**SOURCE EXTRACT**:
==================================================

- Born: Elizabeth Mary Purves 2 February 1950 (age 76) London, England
- Occupations: Radio presenter; journalist; author;
- Spouse: Paul Heiney
- Children: 2

= Libby Purves =

British writer and broadcaster (born 1950)

Elizabeth Mary Purves, (born 2 February 1950) is a British radio presenter, journalist and author.

==Early life and career==
Born in London, a diplomat's daughter, Purves was raised in her mother's Catholic faith and educated at convent schools in Israel, Thailand, South Africa and France, and at Beechwood Sacred Heart School, Royal Tunbridge Wells.

Purves won a scholarship to St Anne's College, Oxford, where she was awarded a first-class degree in English. She was elected Librarian of the Oxford Union. In 1971, she joined the BBC as a studio manager. By the mid-1970s she was a regular presenter on BBC Radio Oxford where she could be frequently heard on the station's early morning shows. In 1976, she joined the BBC Radio 4's Today programme as a reporter and became the programme's first woman presenter, alongside Brian Redhead and John Timpson, two years later.

In 1983 she was editor of Tatler magazine for six months.

==Later career==
For her column in The Times newspaper, Purves was named columnist of the year in 1999 and in the same year was appointed an OBE for services to journalism. She has written books on childcare, twelve novels including Mother Country, a memoir of religious upbringing, Holy Smoke (1998), and a travel book, One Summer's Grace (1989), about a 1,700-mile sailing journey round Britain with children aged three and five.

Purves has a monthly column in the sailing magazine Yachting Monthly and is a contributor to The Oldie magazine. She was appointed a patron of the British Art Music Series Trust along with James MacMillan and John Wilson. She served ten years as a Trustee of the National Maritime Museum.

==================================================

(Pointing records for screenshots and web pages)

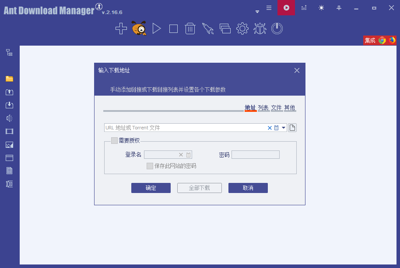The width and height of the screenshot is (400, 268).
Task: Check 保存此网站的密码 option
Action: (x=149, y=166)
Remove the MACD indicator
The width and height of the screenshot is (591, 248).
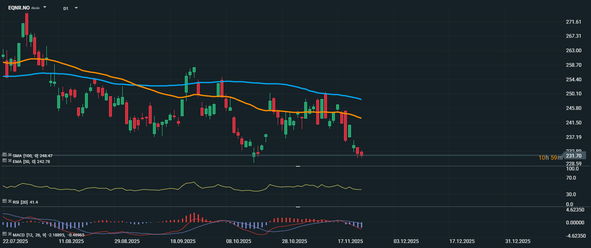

==================================================

**DIRECTIONS**:
Using the Libby Purves biography, answer these:
(a) At which Oxford college did Purves win a scholarship?
(b) In what year did she join the BBC as a studio manager?
(c) For how long was she editor of Tatler magazine in 1983?
These records have no connection to the Libby Purves biography.

**REPLY**:
(a) St Anne's College
(b) 1971
(c) Six months